PROVIDED ENTRIES:
..........

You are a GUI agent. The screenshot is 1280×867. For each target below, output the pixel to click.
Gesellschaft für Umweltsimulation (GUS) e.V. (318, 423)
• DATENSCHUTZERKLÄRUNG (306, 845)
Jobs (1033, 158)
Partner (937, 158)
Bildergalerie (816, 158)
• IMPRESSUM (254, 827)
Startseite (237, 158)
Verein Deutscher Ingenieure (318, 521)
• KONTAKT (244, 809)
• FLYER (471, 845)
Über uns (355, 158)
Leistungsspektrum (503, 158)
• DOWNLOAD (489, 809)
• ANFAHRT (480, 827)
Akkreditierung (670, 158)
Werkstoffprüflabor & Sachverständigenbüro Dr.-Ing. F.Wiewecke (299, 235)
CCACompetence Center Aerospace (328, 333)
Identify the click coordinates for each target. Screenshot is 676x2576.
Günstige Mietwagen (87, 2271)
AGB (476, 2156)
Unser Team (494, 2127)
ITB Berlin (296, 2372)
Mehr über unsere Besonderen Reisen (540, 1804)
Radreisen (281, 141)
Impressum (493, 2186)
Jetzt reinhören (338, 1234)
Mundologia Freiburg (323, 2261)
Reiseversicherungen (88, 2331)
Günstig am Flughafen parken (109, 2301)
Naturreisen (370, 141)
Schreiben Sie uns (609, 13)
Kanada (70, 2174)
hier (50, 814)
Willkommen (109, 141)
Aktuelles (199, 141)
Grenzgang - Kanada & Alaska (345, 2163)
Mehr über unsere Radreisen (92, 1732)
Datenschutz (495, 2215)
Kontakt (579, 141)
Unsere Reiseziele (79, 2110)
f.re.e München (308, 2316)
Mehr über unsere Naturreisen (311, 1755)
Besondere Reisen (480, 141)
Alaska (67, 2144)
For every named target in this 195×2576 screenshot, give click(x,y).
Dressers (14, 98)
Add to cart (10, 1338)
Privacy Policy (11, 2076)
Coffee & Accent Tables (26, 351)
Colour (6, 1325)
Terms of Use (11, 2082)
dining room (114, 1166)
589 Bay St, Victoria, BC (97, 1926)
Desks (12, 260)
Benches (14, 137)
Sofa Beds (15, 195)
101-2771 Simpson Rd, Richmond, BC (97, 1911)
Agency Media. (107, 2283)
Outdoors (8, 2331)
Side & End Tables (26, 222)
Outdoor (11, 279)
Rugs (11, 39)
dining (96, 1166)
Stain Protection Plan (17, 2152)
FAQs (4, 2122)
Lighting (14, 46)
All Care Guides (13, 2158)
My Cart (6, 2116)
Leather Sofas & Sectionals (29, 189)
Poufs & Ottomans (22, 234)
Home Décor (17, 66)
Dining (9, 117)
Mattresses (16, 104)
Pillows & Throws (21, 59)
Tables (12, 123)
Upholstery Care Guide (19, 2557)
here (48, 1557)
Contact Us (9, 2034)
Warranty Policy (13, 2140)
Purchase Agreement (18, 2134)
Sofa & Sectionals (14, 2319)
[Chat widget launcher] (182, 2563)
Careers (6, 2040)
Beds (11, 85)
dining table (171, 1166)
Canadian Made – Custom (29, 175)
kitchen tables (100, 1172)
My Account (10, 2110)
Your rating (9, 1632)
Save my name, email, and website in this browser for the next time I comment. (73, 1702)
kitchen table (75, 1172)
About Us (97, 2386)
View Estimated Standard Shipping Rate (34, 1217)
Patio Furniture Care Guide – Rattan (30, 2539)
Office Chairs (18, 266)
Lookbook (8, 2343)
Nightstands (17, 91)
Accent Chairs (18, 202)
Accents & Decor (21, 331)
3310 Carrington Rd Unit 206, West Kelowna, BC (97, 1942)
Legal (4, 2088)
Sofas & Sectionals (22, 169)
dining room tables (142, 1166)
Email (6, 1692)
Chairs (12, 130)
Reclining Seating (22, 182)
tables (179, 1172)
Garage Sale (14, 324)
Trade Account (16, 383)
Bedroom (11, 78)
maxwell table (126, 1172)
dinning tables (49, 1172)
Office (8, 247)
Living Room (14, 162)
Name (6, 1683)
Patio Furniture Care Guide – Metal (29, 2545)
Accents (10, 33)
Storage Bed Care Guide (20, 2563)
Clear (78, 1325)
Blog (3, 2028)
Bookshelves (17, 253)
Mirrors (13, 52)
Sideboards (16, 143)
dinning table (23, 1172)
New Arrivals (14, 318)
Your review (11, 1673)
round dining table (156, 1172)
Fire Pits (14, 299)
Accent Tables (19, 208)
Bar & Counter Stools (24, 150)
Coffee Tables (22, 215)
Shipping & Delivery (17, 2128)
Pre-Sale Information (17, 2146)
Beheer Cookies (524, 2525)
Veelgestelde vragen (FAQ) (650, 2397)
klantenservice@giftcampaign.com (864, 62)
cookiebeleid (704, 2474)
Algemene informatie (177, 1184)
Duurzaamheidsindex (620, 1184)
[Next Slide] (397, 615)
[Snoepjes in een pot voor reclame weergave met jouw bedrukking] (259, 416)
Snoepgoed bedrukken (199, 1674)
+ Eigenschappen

..........

From the listing above, copy out each line where the word "Coffee" appears.

RESULT BELOW:
Coffee & Accent Tables (26, 351)
Coffee Tables (22, 215)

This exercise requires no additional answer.